Another thing is why would the government want to keep something a secret. I understand that if Bush let 9/11 happen so he'd have a justification to start a war in Iraq and do some regime change, the government wouldn't want to get that out. One could also assume that with the fact that there is very little difference between Democrats and Republicans in all the ways that count -- not talking social issues here -- the Democrats wouldn't rat Bush out because they too profit from a continuous state of war lasting 15 years now. (And counting!)

But Watergate, Iran/Contra, Monica Lewinsky, the Bay of Pigs, the Teapot Dome Scandal... controversies big and small get exposed even when everyone in power might benefit from not exposing them. It seems unlikely that vast conspiracies could exist and never be exposed.

If a government knew about superpowered individuals, and wanted to keep them a secret, could they? In The Rook people are born every day with new powers, and parents know about these (in some cases the kids are frightening.) Yet it appears that somehow nobody with any credibility ever talks about these people and the weird things going on.  That seems like it couldn't happen, except think about all the secrets that lots of people know about yet they never become public. Hillary's private email server, for example. How long did it take before that became common knowledge?

In 1962, a double (or maybe triple?) agent almost got the US and Great Britain to launch nuclear strikes. Most people didn't hear about it for 20 years, until the story was declassified in 1992. In the 1960s the US Joint Chiefs of Staff prepared "Operation Northwoods," a plan to do fake terrorist attacks on our own citizens in order to give the US an excuse to go to war. The report was declassified nearly 40 years later.

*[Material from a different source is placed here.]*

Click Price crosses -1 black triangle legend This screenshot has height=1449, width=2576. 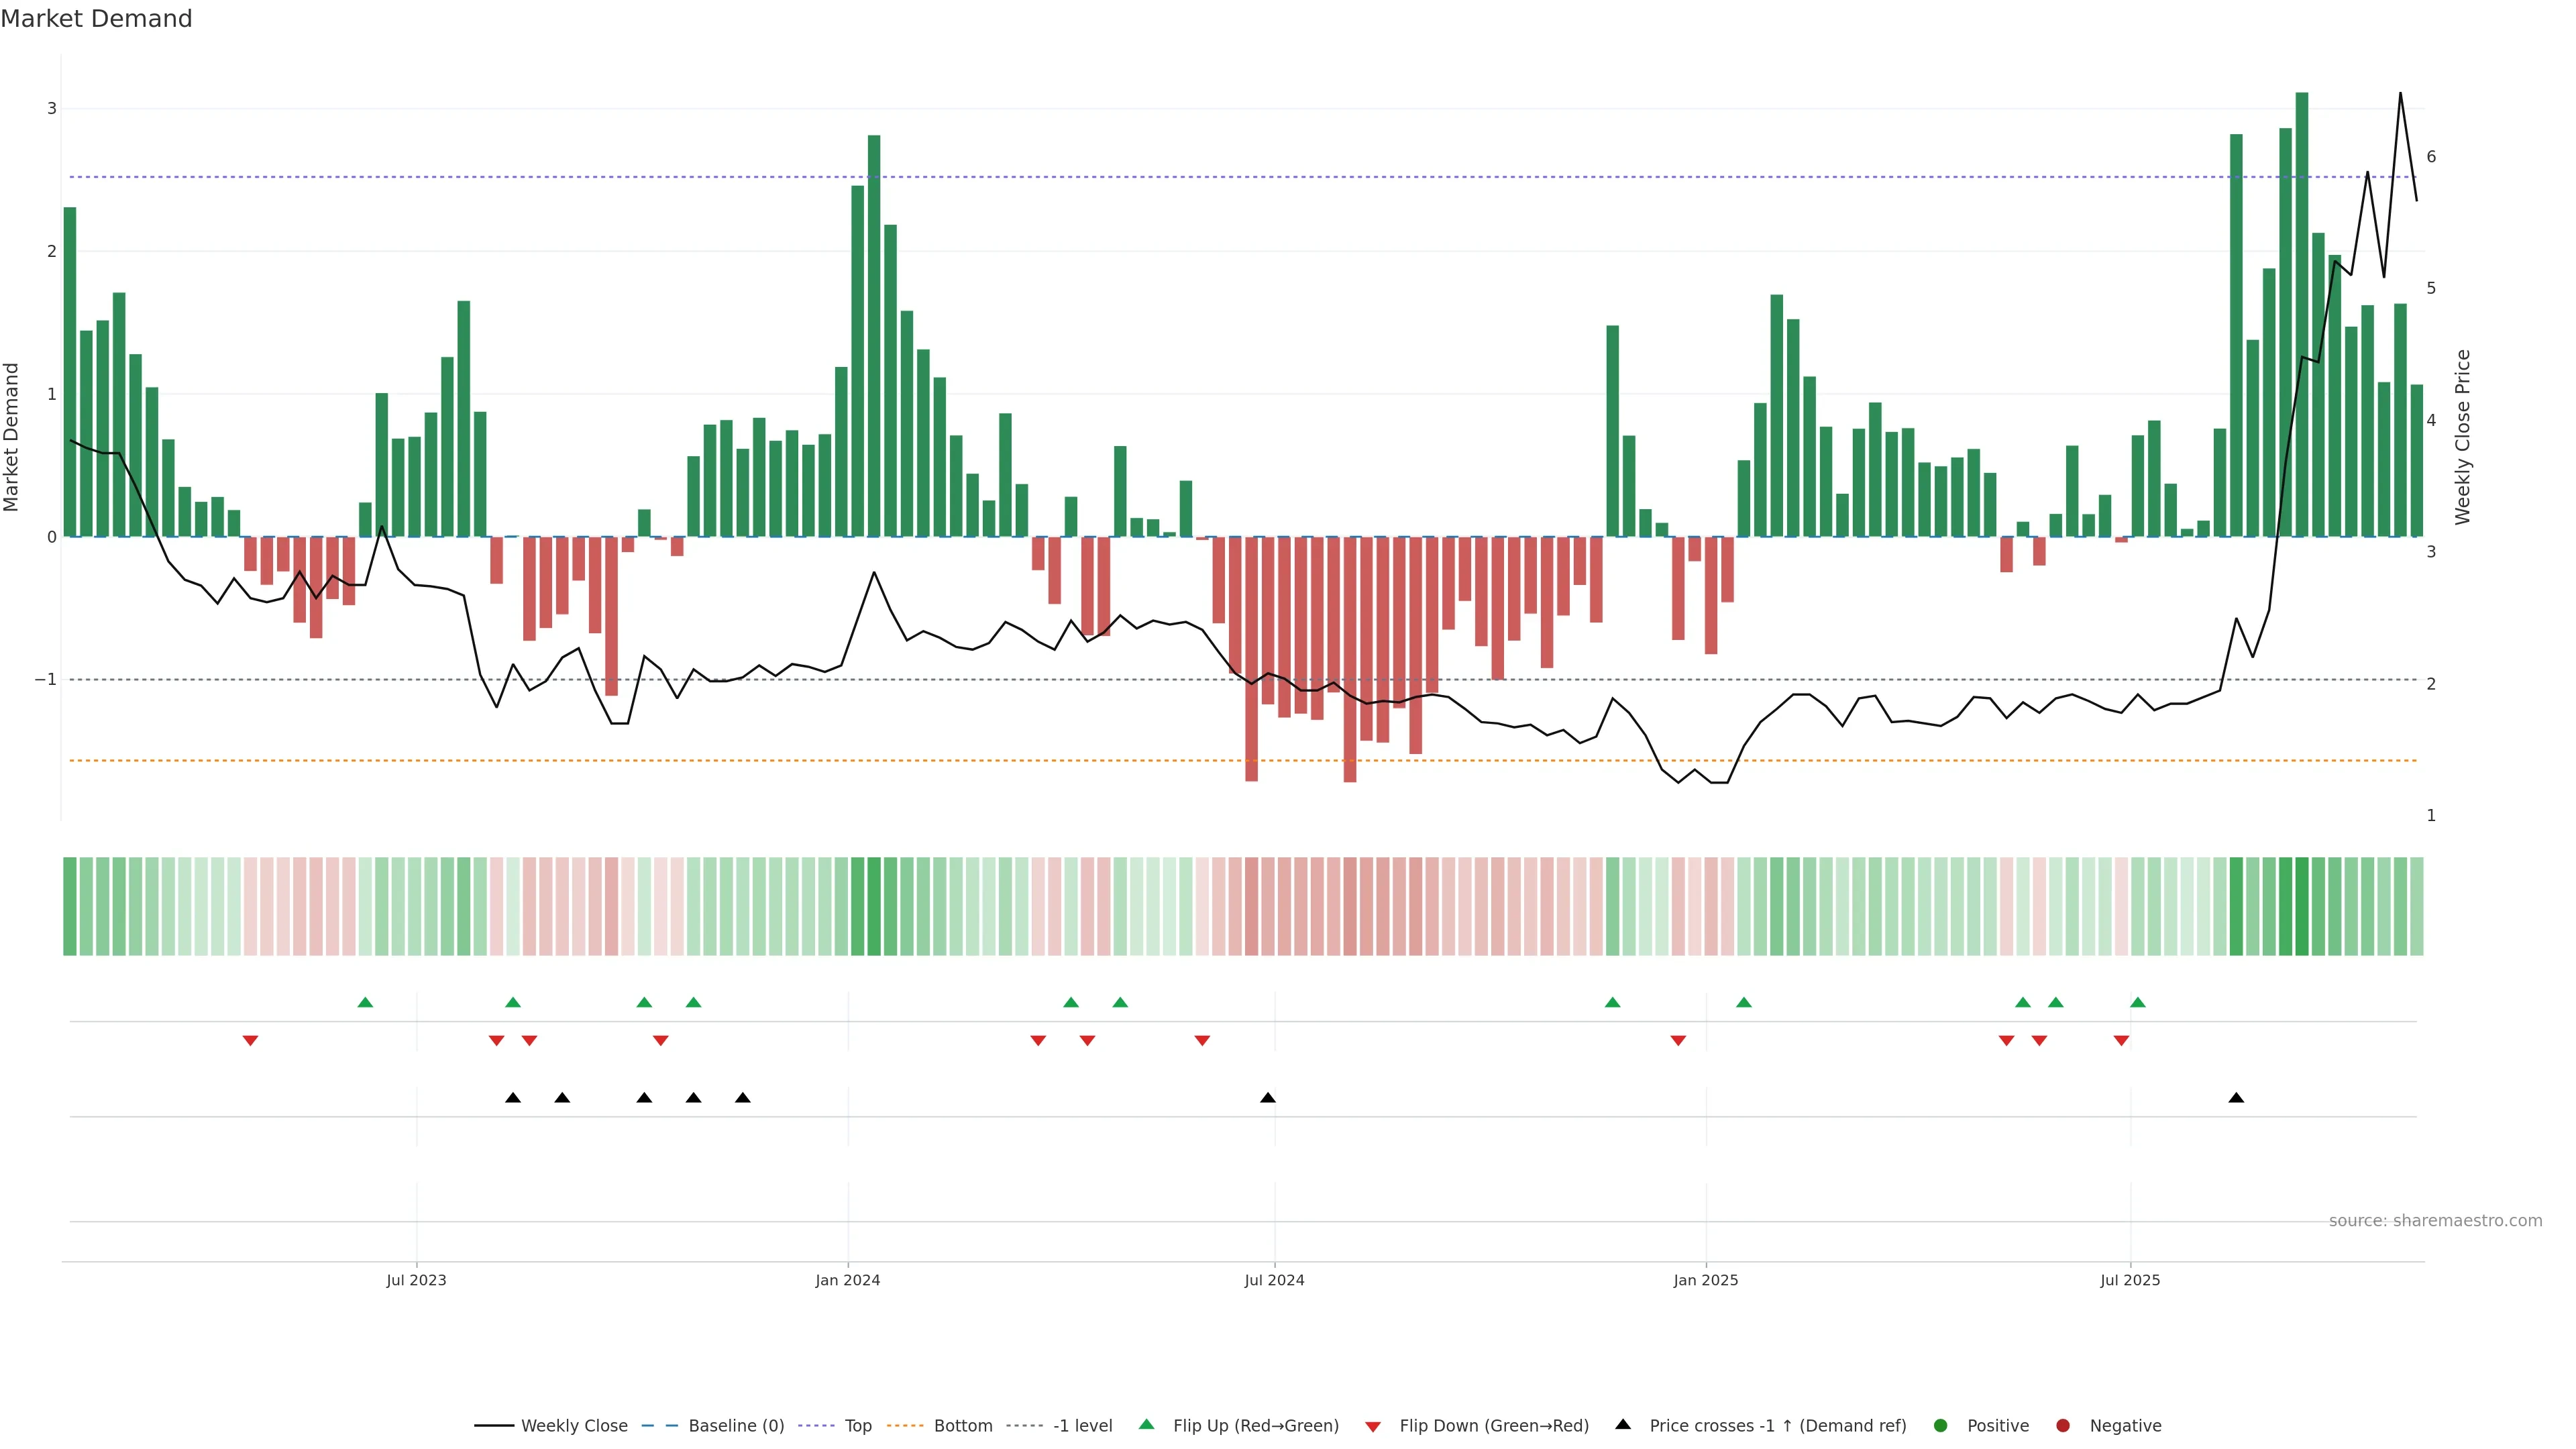tap(1623, 1424)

In 1968 President Nixon had his advisors tell South Vietnam to withdraw from peace talks, so that the war would continue and Nixon could be re-elected. The report was declassified in 2008.

The thing about those is: not only did very few people know about them for decades, but even after they were declassified they seemed to not make any news. I'm not sure how a plan to kill our own people to start a war wasn't a big deal, but that's the first I've ever heard of it.

The purloined letter was allowed to sit out in the open, with everyone ignoring it.

The Democratic debates this year were (allegedly) planned to reduce viewership so that Hillary wouldn't have to worry about Bernie or That Other Guy getting more name recognition.

For years both Bush and Obama routinely denied NSA electronic surveillance of US citizens' phone calls. A secret Foreign Intelligence court was created in 1978, and nowadays is called a "secret Supreme Court." This Court ("FISA") issued an order (in secret) in 2013 requiring Verizon to provide daily reports of call detail records to the NSA. These included domestic US citizen calls to other US citizens. (I used Verizon in 2013, and used the cell phone to make calls to clients that were confidential and protected by the attorney-client privilege.) The order was only made public when Edward Snowden leaked it. (The Court in its history has only denied 12 requests for warrants, in 38 years.)  When this court criticized John Ashcroft for lying to it, and began requiring modification of requests to be ... more legal... the Bush administration simply ignored the Court and did its own surveillance, prompting one of the Secret Judges to resign. Judges on that court are appointed by the US Supreme Court Chief Justice, with no oversight or ability to object or interview them.

I don't think there are people with superpowers, or magic out there. If, though, there were, I have no doubt that not only would the government be able to keep them hidden from us, but also that when the news leaked out most people wouldn't pay any attention.